Sightings Archives: August 2015

MARINElife Survey Report: DFDS Seaways ‘Anglia Seaways’ Felixstowe-Vlaardingen 25 August 2015

Posted 28 August 2015

Carol Farmer-Wright and Karrie Langdon, Research Surveyors for MARINElife (Registered Charity No. 1110884; Registered Company No. 5057367)

Outbound: wind W 4 - 6, warm with some cloud cover, increasing glare during morning, dry.
Return: wind mainly S 5 - 7, overcast with some light rain with patches of fog.

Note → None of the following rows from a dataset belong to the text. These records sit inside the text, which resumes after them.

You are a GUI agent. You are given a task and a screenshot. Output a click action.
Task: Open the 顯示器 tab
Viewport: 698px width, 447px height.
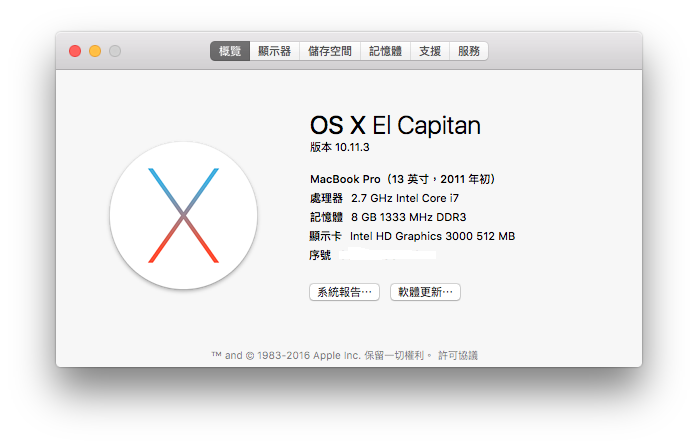275,51
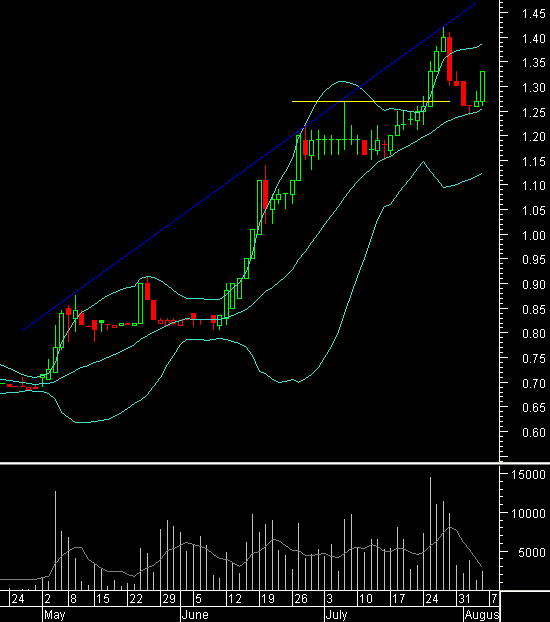Click the yellow horizontal resistance line
The height and width of the screenshot is (622, 550).
371,102
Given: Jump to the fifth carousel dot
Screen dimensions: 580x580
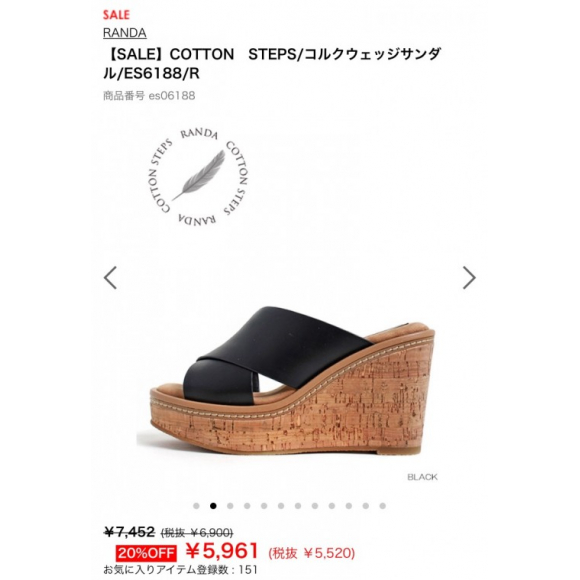Looking at the screenshot, I should [264, 506].
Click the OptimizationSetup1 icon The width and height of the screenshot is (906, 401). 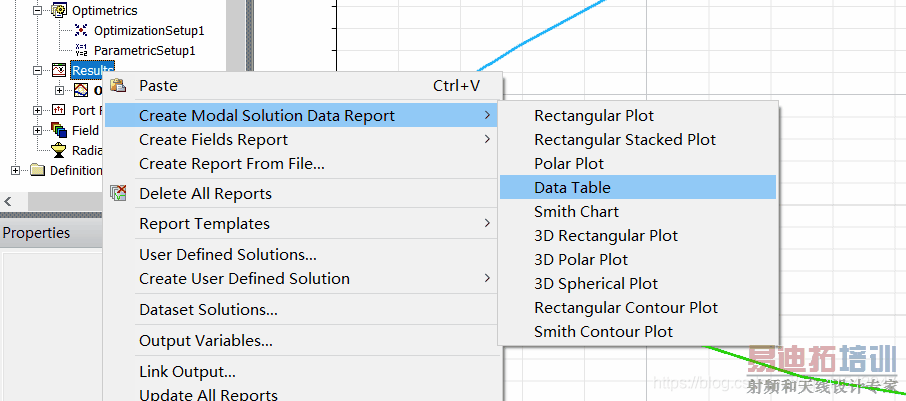(x=81, y=31)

Summary of species recorded

Fulmar  Fulmarus glacialis 10
Gannet  Morus bassanus 14
Cormorant  Phalacrocorax carbo 446
Black-headed Gull  Chroicocephalus ridibundus 182
Common Gull  Larus canus 1
Herring Gull  Larus argentatus 222
Lesser Black-backed Gull  Larus fuscus 119
Great Black-backed Gull  Larus marinus 82
Sandwich Tern  Sterna sandvicensis 1
Common Tern  Sterna hirundo 7
Arctic Tern  Sterna paradisaea 1
Larus sp.  39

River birds
Mute Swan Cygnus olor 1331
Feral Pigeon Columba livia 6
Woodpigeon Columba palumbus 8
Oystercatcher Haematopus ostralegus 44
Carrion Crow Corvus corone 3
Jackdaw Corvus monedula 1
Gadwall Anas strepera 83
Great Crested Grebe Podiceps cristatus 10
Coot Fulica atra 1
Duck sp. 26
Grebe sp. 1

In the evening we arrived at Felixstowe Dock 2 where the Anglia Seaways was already berthed alongside Dooley's dock. After a passport and ticket check by the efficient DFDS staff we were taken onto the ship where we were shown to our comfortable cabins by the very friendly DFDS personnel. After a good night's sleep and a coffee, we were fresh and ready for the survey.

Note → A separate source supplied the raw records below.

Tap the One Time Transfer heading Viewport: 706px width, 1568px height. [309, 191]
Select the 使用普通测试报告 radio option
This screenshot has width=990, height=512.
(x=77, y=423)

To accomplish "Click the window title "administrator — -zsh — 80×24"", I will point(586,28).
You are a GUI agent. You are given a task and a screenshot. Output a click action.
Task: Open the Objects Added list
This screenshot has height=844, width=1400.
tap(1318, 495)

At 6.00am we made our way up to the bridge where we were welcomed by the Officer of the Watch. Viewing conditions were a little challenging, the skies were moderately overcast with some glare ahead but visibility to the horizon was excellent. The seas conditions were challenging with the sea state of 4 - 6 and a swell of 1 -2 metres.

Sandwich Tern Peter Howlett 01
Sandwich Tern (Archive photo: Peter Howlett)

The 10.5 hours of surveying passed quickly with a steady stream of birds including Fulmar, Common Tern and beautiful diving Gannet that shone in the sun against the dark black clouds. There was little flotsam on both legs of the survey, but we observed a lot of Cuttlefish bones on the surface of the sea forming strings of pearls indicating the flow of the current.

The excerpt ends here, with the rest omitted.